A favorable outcome in arthritis via cholinergic agonism has recently been shown experimentally in mice. Based on evaluating the effect of adding nicotine to the drinking water of mice with collagen-induced arthritis (CIA), the effects of vagotomy and the effects of treatment with an α7nAChR agonist, the authors concluded that there exists a cholinergic anti-inflammatory pathway in the murine CIA model of RA.[97] An existence of α7nAChRs on the fibroblast-like synoviocytes in human synovium has also been shown and ACh was found to inhibit cytokine expression through a post-transcriptional mechanism in these cells.[98] In the study by Waldburger and collaborators,[98] it was suggested that the α7nAChR is a potential therapeutic target for RA. In studies on a rat model of knee joint inflammation published as early as 1998, it was shown that a centrally administered AChE inhibitor, neostigmine, led to enhanced levels of endogenous ACh, which in turn functioned as an analgesia-modulating compound at both central and peripheral sites of inflammatory pain.[80]

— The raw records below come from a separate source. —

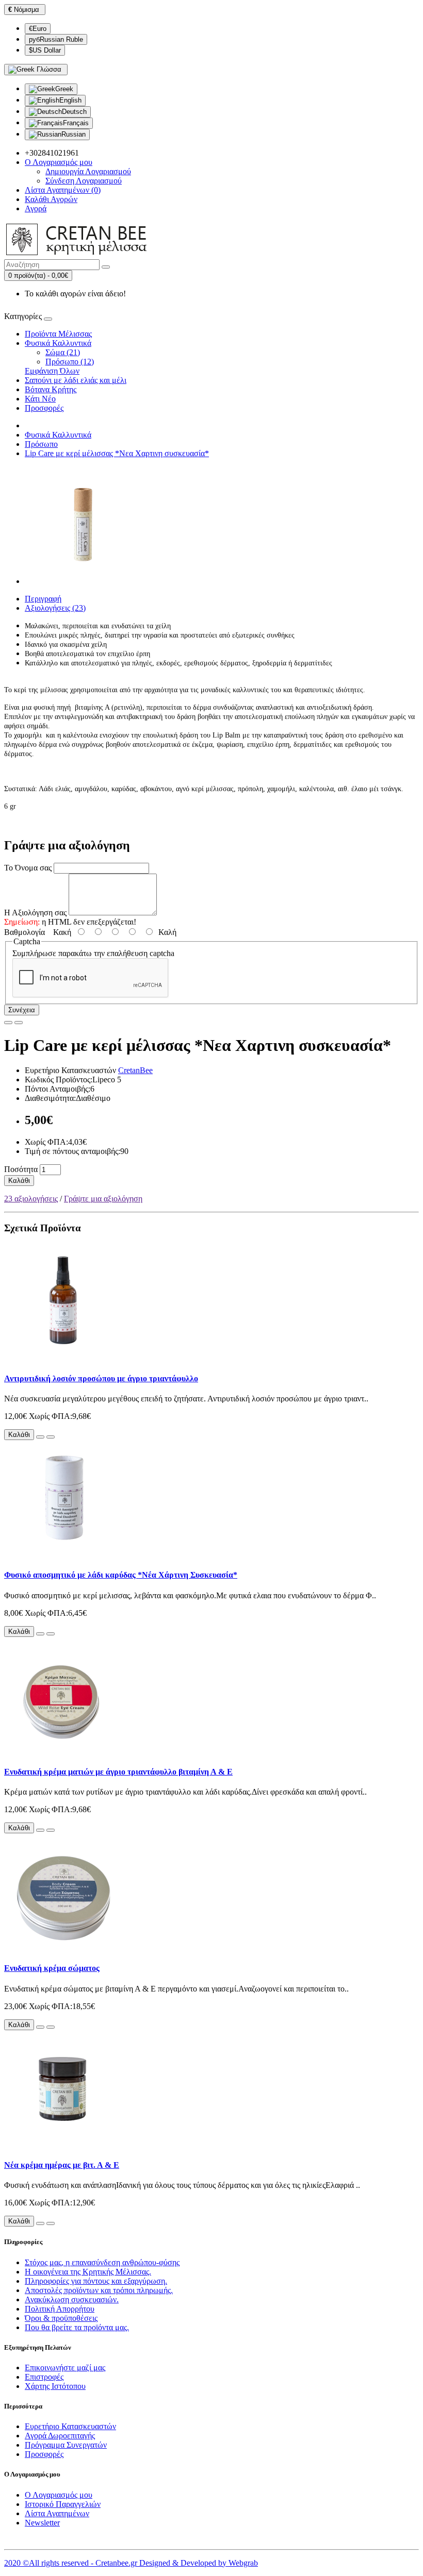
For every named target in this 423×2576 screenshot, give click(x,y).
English (70, 100)
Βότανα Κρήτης (50, 389)
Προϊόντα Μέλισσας (58, 333)
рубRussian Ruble (56, 39)
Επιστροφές (44, 2376)
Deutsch (74, 111)
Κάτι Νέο (40, 398)
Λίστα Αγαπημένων (57, 2513)
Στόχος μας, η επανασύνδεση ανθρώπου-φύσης (102, 2262)
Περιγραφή (43, 598)
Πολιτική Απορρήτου (59, 2308)
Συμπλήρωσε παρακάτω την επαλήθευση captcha (93, 953)
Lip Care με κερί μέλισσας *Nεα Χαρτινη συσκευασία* (117, 453)
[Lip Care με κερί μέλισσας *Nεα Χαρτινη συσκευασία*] (83, 581)
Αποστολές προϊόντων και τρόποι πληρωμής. (99, 2290)
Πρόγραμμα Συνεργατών (66, 2444)
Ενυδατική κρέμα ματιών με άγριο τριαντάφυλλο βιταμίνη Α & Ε (118, 1771)
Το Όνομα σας (28, 867)
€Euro (37, 28)
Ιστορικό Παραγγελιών (63, 2504)
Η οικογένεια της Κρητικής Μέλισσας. (88, 2271)
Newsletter (42, 2522)
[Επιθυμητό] (8, 1022)
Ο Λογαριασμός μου (58, 2494)
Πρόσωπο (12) (69, 361)
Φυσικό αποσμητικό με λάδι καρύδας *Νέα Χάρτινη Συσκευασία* (120, 1574)
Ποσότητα (21, 1169)
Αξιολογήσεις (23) (55, 608)
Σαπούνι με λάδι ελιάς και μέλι (75, 380)
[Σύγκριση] (18, 1022)
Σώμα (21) (62, 352)
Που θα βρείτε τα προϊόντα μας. (77, 2327)
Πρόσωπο (41, 444)
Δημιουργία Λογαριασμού (88, 171)
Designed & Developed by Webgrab (198, 2562)
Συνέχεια (21, 1010)
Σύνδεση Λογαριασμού (83, 180)
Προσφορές (44, 408)
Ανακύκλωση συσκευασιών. (72, 2299)
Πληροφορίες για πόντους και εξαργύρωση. (96, 2281)
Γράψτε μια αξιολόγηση (103, 1198)
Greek (64, 89)
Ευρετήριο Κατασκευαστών (70, 2426)
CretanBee (135, 1070)
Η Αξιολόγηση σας (35, 912)
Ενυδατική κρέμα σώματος (52, 1968)
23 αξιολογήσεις (31, 1198)
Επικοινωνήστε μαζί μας (65, 2367)
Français (76, 123)
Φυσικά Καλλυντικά (58, 343)
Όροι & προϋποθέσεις (61, 2318)
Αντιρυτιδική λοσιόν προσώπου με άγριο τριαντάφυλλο (101, 1378)
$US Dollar (45, 50)
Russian (73, 134)
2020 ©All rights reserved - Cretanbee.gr (71, 2562)
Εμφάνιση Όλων (52, 370)
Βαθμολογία (24, 932)
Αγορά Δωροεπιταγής (60, 2435)
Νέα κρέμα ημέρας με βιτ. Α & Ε (61, 2165)
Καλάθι (19, 1180)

It can be speculated that treatments that contribute to additional ACh effects could be useful in order to prevent the establishment of a marked derangement and damage of synovial tissues in advanced stages of RA and OA. Such interference would, thus, possibly lead to anti-inflammatory features. In accordance with such a suggestion are the recent findings by Goldstein and collaborators.[99] In their studies it was shown that the occurrence of a diminished cholinergic anti-inflammatory pathway activity is associated with increased levels of high mobility group box-1, a cytokine that is implicated in the pathogenesis of arthritis,[100] in patients with RA.[99]

Conclusions

In summary, the basis for the present review is the fact that new indications for interference with cholinergic effects should be considered. The reason is that there exists a widespread local production of ACh in various tissues; a non-neuronal cholinergic system. ACh receptors are present in parallel. The effects of non-neuronal ACh are related to autocrine/ paracrine effects and effects on angiogenesis, cell proliferation, wound-healing, and inflammation. Our recent observations on the situation in tendinosis, RA, and OA show that there is an unexpected presence of a non-neuronal cholinergic system in these conditions. This means that new ideas for interference with cholinergic effects are indeed welcome for these situations.

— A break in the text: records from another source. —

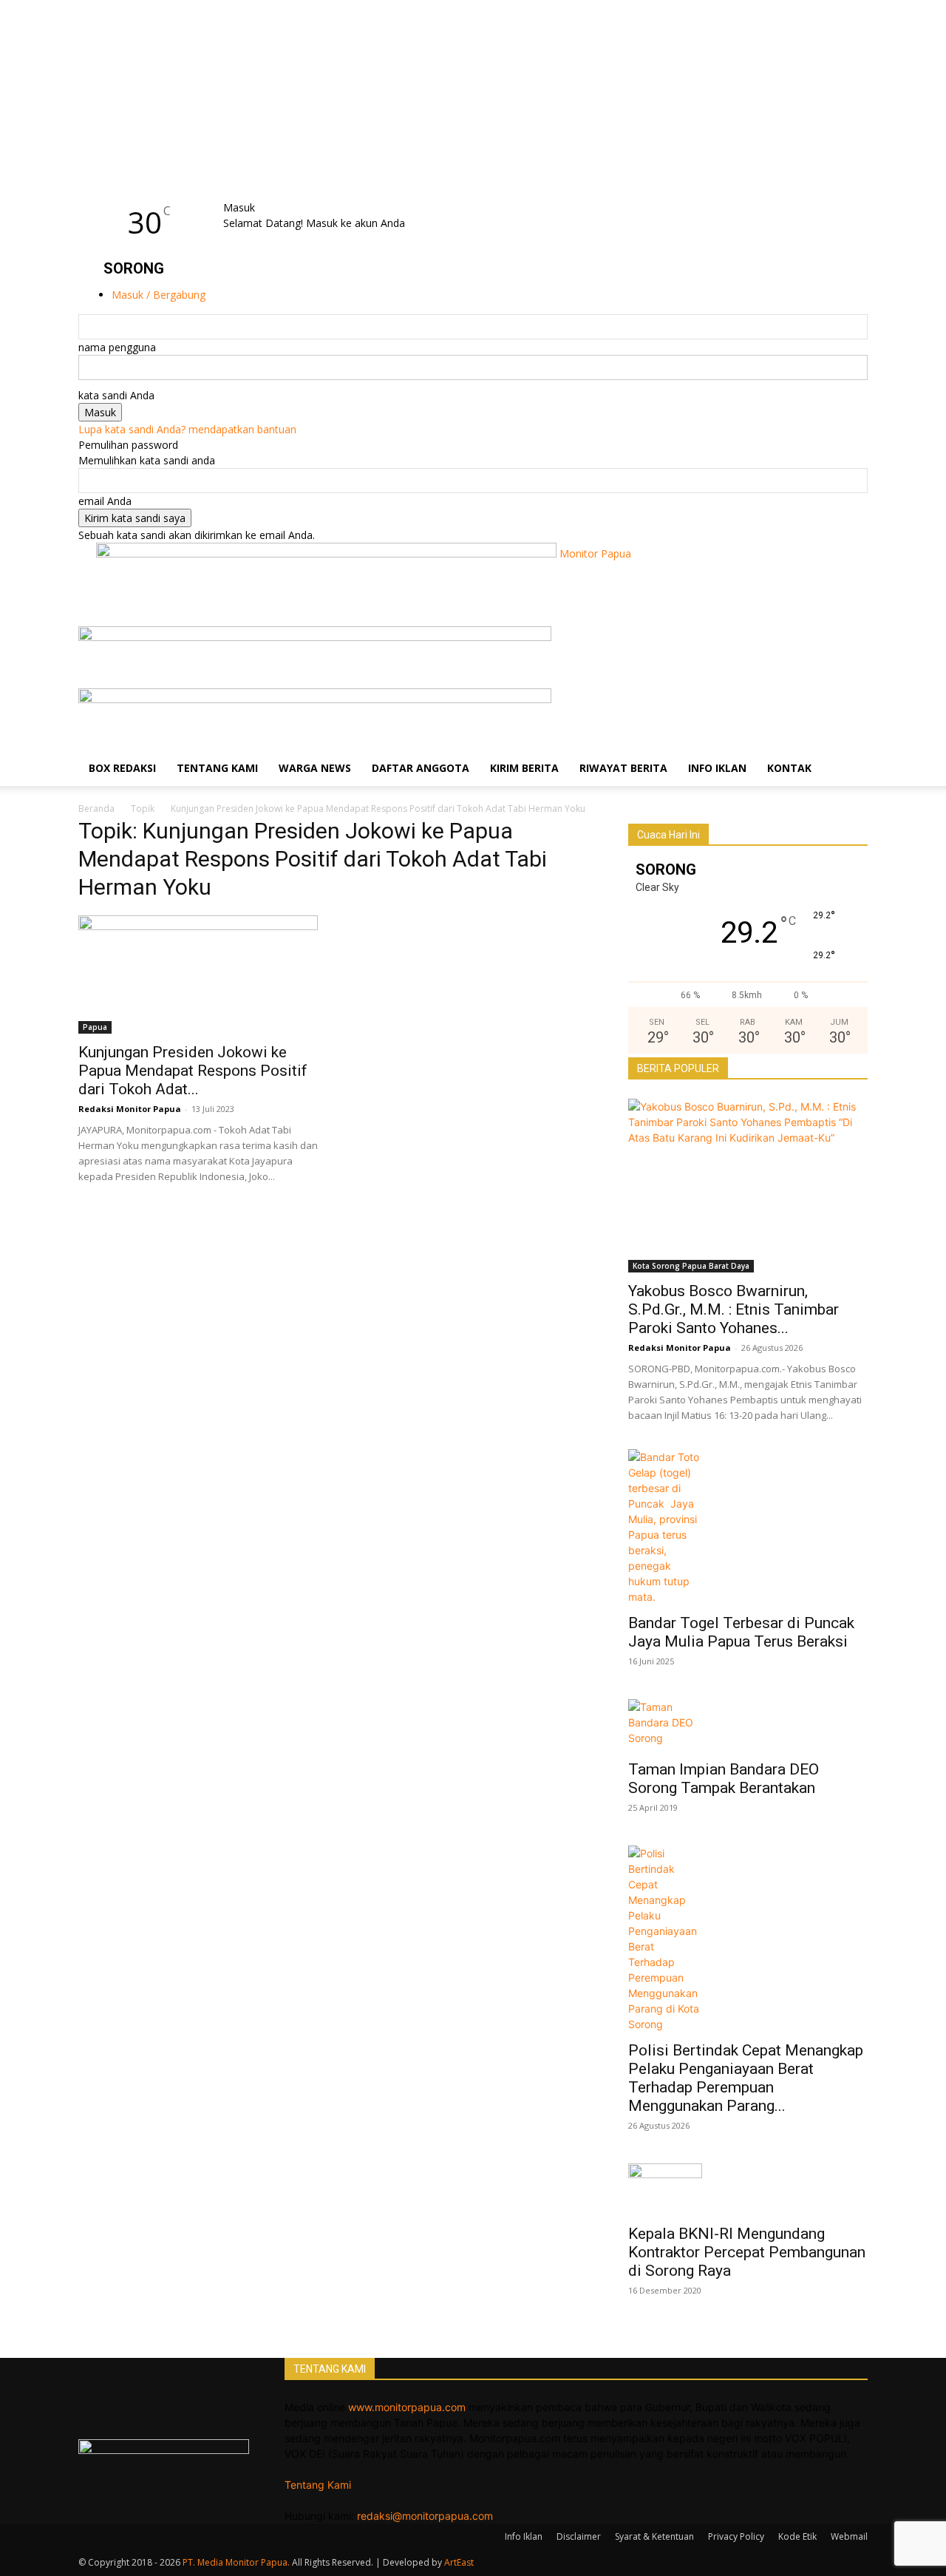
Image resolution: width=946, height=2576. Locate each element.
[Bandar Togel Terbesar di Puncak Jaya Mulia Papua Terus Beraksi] (748, 1526)
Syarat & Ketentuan (654, 2536)
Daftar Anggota (420, 768)
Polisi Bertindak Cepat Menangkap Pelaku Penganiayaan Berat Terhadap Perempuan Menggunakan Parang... (745, 2078)
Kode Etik (797, 2536)
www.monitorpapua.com (407, 2407)
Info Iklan (717, 768)
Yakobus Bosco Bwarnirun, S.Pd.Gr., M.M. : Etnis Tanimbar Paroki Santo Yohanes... (733, 1309)
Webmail (849, 2536)
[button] (850, 645)
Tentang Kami (217, 768)
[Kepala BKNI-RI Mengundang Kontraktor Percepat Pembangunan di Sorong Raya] (748, 2189)
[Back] (263, 192)
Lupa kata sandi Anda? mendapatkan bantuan (187, 429)
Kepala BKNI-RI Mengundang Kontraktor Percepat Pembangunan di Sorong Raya (746, 2252)
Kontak (789, 768)
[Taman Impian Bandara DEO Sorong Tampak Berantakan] (748, 1725)
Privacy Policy (736, 2536)
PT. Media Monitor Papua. (236, 2562)
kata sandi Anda (116, 395)
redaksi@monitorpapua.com (425, 2515)
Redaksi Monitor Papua (129, 1108)
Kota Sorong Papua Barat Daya (691, 1266)
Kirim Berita (524, 768)
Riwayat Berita (623, 768)
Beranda (96, 808)
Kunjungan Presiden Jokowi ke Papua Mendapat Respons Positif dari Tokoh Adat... (192, 1070)
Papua (95, 1027)
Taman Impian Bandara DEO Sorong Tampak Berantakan (723, 1778)
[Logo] (314, 637)
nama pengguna (117, 347)
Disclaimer (579, 2536)
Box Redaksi (122, 768)
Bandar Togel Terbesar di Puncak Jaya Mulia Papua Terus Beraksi (743, 1632)
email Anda (105, 501)
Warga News (315, 768)
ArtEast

What should be the focus for further studies evaluating the usefulness of interfering with cholinergic effects in various parts of the body? One field that should be further examined is the development of selective nicotinic agonists for man. The fact that selective α7nAChR agonists have been found to have positive effects in a dextran sulphate-induced colitis model for mice[101] supports a suggestion that such agonists may be useful in inflammatory disorders. The idea that the α7nAChR is a target of importance in RA is discussed in the present review.

Another field that should be further concentrated on is research on the possible usefulness of AChE inhibitors in peripheral inflammatory disorders.[64,65] Questions related to selectivity and specificity are, however, also warranted in this case.

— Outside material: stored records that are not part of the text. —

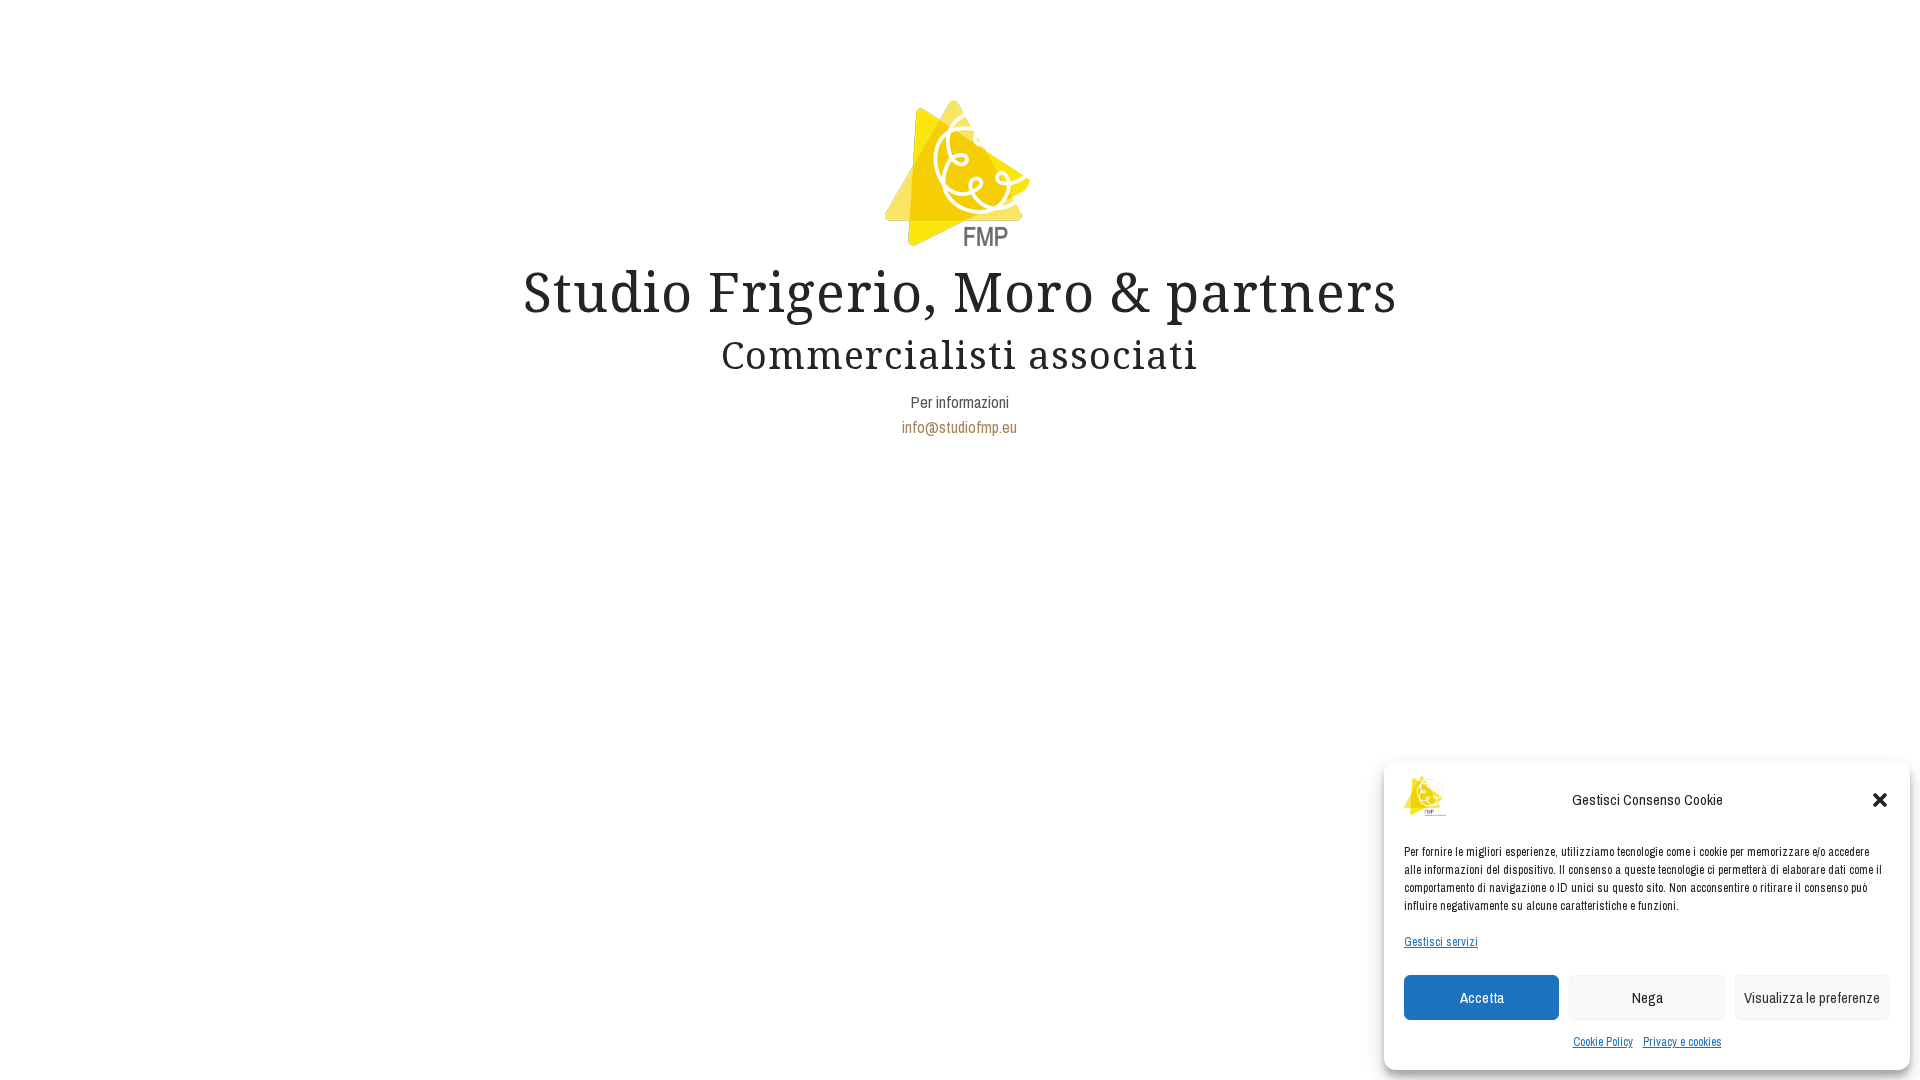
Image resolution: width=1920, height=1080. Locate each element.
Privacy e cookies (1682, 1042)
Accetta (1482, 997)
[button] (1880, 800)
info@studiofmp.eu (959, 427)
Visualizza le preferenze (1812, 997)
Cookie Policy (1603, 1042)
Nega (1647, 997)
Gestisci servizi (1441, 942)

In conclusion, knowledge of the occurrence of a marked local signal substance production within a diseased tissue, and the occurrence of receptors for the substances within the tissue, is on the whole of great importance for establishing new possible treatment strategies. It is obvious that it is not necessary that cholinergic nerves are present in order to make ACh available for the tissue; the substances can be locally produced. This means that not only should the neuronal but also the non-neuronal cholinergic system be taken into consideration when considering new treatments interfering with cholinergic effects. This includes disorders related to orthopedics, namely tendinosis, RA and OA.